I believe that, wholeheartedly! My family has been blessed to know several teens who haven’t gone through a difficult phase. It does happen…
It just hasn’t happened in my house yet.
My eldest, a 17 year young man, with a strong work ethic, a great moral compass and a helpful heart, no longer likes to say he loves me. He usually opts to ask his father for advice instead of me. He doesn’t want me to tag along at the movies.
And while I understand he’s becoming an adult, and it’s okay, it’s not always easy. Most days I feel like I’m trying to hug a porcupine.
Have you ever tried to hug a porcupine?? It’s not always easy or fun. But if you are parenting a teen, I’m here to tell you you must hug that porcupine!! Sometimes those who push you away are the ones who need you the most.

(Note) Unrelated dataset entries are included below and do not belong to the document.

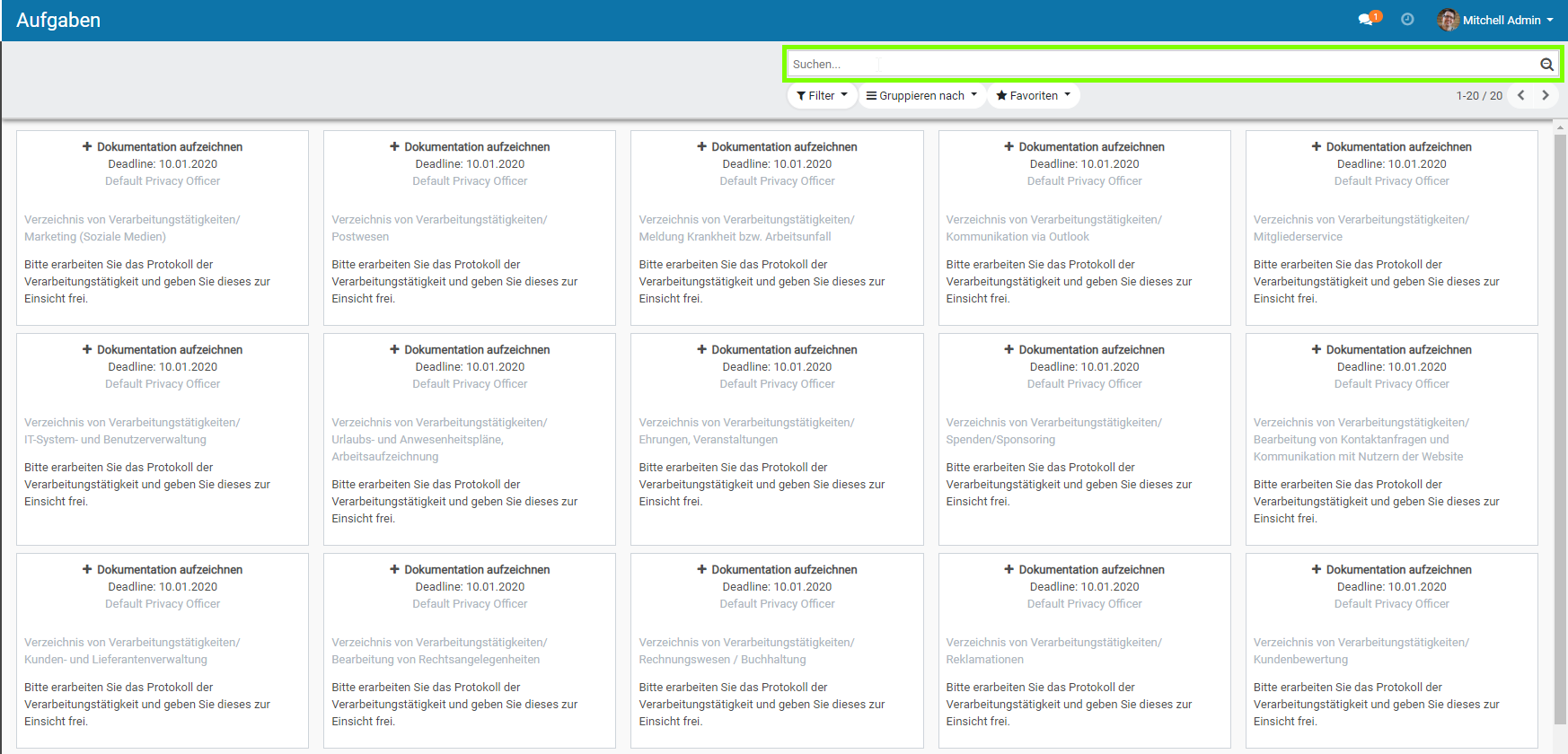Click the search magnifier icon
The width and height of the screenshot is (1568, 754).
1546,65
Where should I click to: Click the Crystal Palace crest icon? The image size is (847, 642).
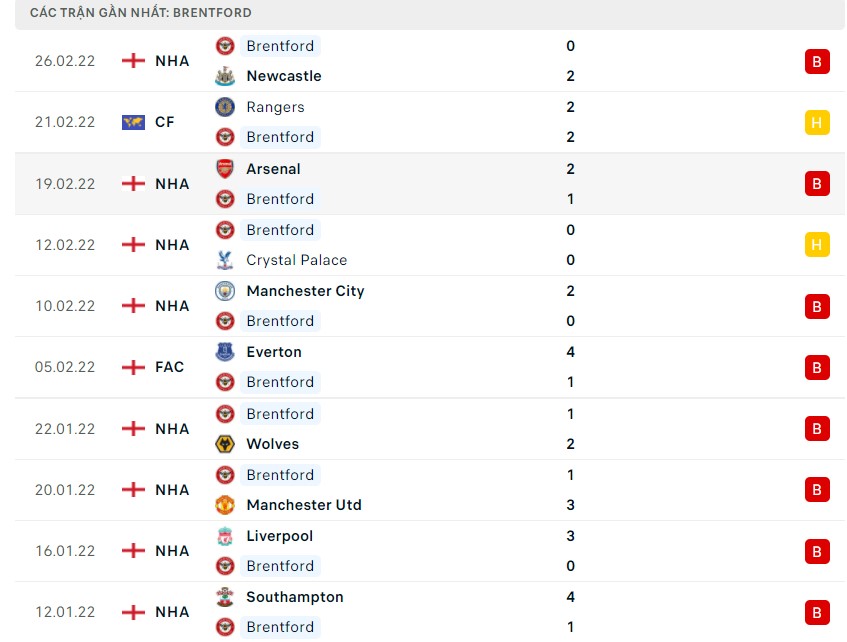[x=225, y=260]
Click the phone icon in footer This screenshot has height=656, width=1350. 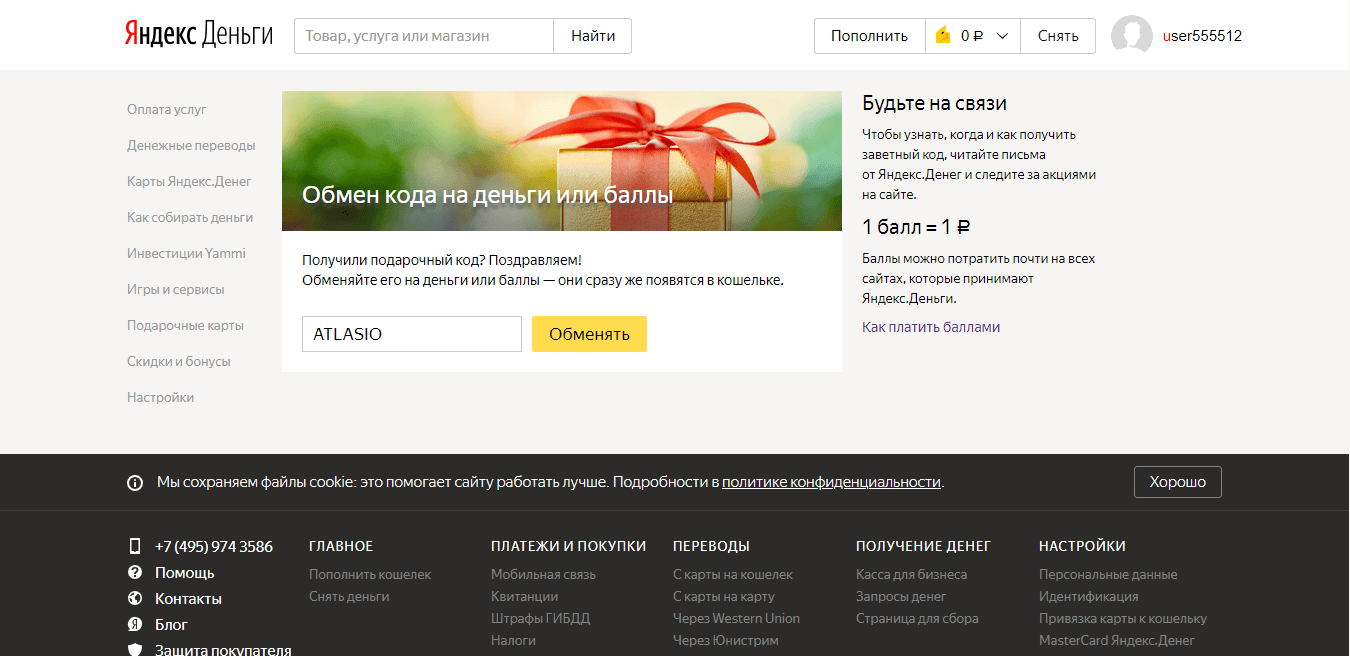[135, 546]
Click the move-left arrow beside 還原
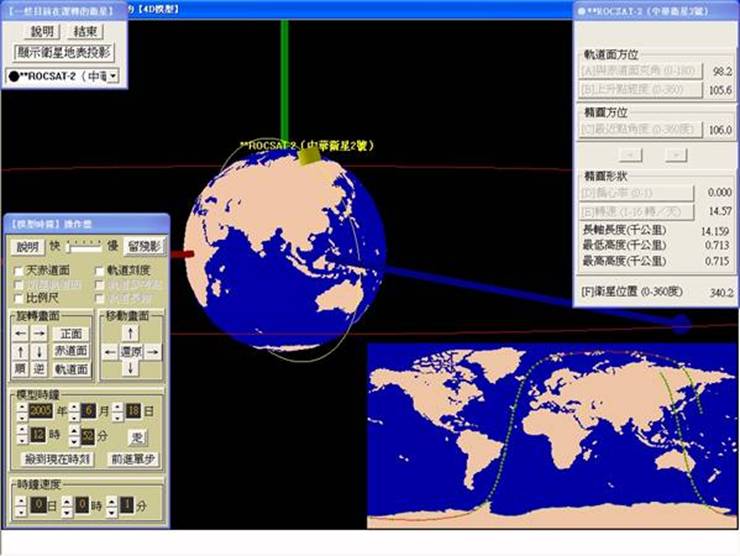 pyautogui.click(x=110, y=351)
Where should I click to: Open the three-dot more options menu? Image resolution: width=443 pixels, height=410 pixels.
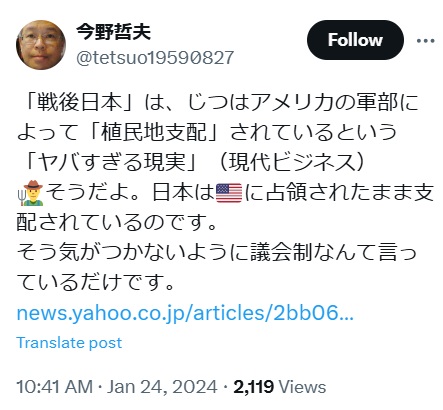tap(426, 41)
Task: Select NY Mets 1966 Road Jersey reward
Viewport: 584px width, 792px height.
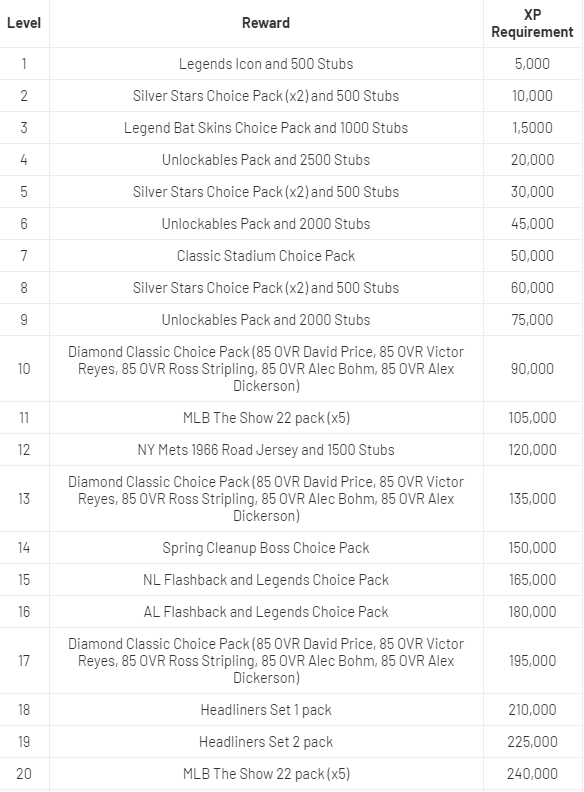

So here are a few way to hug that porcupine as painlessly as possible.
Say You Love Them
Never stop telling your child you love them. Even if they roll their eyes or refuse to reply. Say it. Every day.
Be Physically Affectionate
They might not want a full bear hug like when they were 5, but keep the physical touch going. A pat on the back for a job well done, ruffling their hair or gently squeezing their arm – little demonstrations of affection go a long way.
Invite Them Along
Ask them to accompany you on your walk or outing to the store. They may never say yes, but simply being asked could mean a lot.
Encourage your child in their own interests – even if you don’t share the same tastes.
Don’t Deal In Drama
Do your best to stay calm. Teenagers can have a lot of drama. They haven’t yet lived an independent life.
Remind yourself, when your child is stressing about something that seems trivial to you, that it’s not trivial to them. This may be the biggest challenge they’ve faced so far.
Advise When Asked
There will be times your teen will come to you to fix a problem. But generally, only offer advice if they ask for it. Be sparing. Too much advice can feel like judgement to a teen.
Laugh With Them
Laughing together is a great feeling that creates security and trust. Find a way to laugh with (not at!) your teen!
These have worked for me in keeping the lines of communication open between myself and my eldest. Even though he may not demonstrate his love for me, or like all my parental decisions, he knows 100% that he is loved.
How do you stay connected with the teens in your home?